→ EXERCISE INSTRUCTIONS
Read through the listing below and return only the lines containing "Haymaker".

→ RECORDED DATA

####

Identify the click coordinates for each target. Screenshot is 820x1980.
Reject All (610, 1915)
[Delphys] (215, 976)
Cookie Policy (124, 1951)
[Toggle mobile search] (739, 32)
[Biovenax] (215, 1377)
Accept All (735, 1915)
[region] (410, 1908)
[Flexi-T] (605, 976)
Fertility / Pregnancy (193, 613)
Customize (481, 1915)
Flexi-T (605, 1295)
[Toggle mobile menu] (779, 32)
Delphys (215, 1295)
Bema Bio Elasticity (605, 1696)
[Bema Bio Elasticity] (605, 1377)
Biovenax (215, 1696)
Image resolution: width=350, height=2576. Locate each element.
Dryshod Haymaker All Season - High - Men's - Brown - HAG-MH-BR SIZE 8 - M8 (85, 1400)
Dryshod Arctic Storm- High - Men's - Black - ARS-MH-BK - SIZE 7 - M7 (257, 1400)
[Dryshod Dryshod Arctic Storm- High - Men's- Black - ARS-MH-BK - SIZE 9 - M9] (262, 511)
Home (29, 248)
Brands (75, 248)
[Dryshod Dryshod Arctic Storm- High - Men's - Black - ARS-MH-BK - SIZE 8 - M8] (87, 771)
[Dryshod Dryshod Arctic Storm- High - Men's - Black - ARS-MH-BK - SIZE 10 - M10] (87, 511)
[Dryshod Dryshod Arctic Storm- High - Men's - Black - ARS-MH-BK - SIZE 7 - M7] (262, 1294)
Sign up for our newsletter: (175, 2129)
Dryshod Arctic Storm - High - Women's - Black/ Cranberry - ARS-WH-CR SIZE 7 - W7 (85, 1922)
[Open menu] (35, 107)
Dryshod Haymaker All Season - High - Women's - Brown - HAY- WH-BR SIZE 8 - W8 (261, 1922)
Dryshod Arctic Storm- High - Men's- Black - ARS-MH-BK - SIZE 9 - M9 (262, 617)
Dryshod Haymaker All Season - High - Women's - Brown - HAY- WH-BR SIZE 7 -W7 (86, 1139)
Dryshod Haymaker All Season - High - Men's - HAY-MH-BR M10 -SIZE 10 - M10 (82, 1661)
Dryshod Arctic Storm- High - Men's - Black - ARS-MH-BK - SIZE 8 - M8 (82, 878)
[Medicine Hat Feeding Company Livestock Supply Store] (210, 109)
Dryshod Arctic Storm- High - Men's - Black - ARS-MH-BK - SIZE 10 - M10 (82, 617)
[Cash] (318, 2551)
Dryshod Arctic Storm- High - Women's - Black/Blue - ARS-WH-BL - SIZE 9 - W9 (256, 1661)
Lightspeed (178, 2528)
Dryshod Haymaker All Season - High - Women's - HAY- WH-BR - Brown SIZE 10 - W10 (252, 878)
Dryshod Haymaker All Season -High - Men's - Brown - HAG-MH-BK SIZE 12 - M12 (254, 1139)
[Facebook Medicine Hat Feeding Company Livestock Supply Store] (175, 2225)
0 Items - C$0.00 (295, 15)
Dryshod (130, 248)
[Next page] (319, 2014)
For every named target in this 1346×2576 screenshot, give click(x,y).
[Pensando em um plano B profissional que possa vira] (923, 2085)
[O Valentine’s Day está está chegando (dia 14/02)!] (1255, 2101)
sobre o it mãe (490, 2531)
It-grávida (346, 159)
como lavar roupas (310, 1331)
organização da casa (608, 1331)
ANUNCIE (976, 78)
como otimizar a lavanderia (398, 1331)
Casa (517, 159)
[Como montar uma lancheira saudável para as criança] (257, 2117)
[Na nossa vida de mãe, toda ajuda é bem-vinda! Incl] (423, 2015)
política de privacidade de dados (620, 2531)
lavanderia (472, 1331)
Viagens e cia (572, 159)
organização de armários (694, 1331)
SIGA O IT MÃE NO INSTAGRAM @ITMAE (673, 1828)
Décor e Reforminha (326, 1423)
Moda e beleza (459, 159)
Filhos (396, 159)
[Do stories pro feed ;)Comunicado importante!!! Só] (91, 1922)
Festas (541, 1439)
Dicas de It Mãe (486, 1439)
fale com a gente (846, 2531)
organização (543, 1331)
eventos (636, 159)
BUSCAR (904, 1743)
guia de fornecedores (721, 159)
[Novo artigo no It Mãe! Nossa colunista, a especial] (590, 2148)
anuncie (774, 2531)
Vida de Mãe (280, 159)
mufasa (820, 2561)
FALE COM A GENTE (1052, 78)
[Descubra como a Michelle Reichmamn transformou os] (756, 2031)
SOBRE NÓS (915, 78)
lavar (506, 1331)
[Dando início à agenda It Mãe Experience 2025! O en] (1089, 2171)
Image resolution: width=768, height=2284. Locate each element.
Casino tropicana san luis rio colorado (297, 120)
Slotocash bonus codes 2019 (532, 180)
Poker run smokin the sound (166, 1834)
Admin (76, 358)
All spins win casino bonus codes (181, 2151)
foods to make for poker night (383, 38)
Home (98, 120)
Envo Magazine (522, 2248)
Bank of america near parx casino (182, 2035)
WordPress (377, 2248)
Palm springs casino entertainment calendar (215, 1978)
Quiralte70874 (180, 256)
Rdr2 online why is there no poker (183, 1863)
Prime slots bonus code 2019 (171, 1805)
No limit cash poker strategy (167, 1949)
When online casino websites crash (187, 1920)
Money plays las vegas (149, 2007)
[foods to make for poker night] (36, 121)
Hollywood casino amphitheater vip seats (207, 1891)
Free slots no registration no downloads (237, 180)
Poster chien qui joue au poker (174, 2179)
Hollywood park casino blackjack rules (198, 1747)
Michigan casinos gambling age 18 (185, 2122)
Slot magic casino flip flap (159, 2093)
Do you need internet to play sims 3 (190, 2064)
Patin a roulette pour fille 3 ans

####

→ TASK OUTPUT
Dryshod Haymaker All Season - High - Men's - Brown - HAG-MH-BR SIZE 8 - M8 (85, 1400)
Dryshod Haymaker All Season - High - Women's - Brown - HAY- WH-BR SIZE 8 - W8 (261, 1922)
Dryshod Haymaker All Season - High - Women's - Brown - HAY- WH-BR SIZE 7 -W7 (86, 1139)
Dryshod Haymaker All Season - High - Men's - HAY-MH-BR M10 -SIZE 10 - M10 (82, 1661)
Dryshod Haymaker All Season - High - Women's - HAY- WH-BR - Brown SIZE 10 - W10 (252, 878)
Dryshod Haymaker All Season -High - Men's - Brown - HAG-MH-BK SIZE 12 - M12 (254, 1139)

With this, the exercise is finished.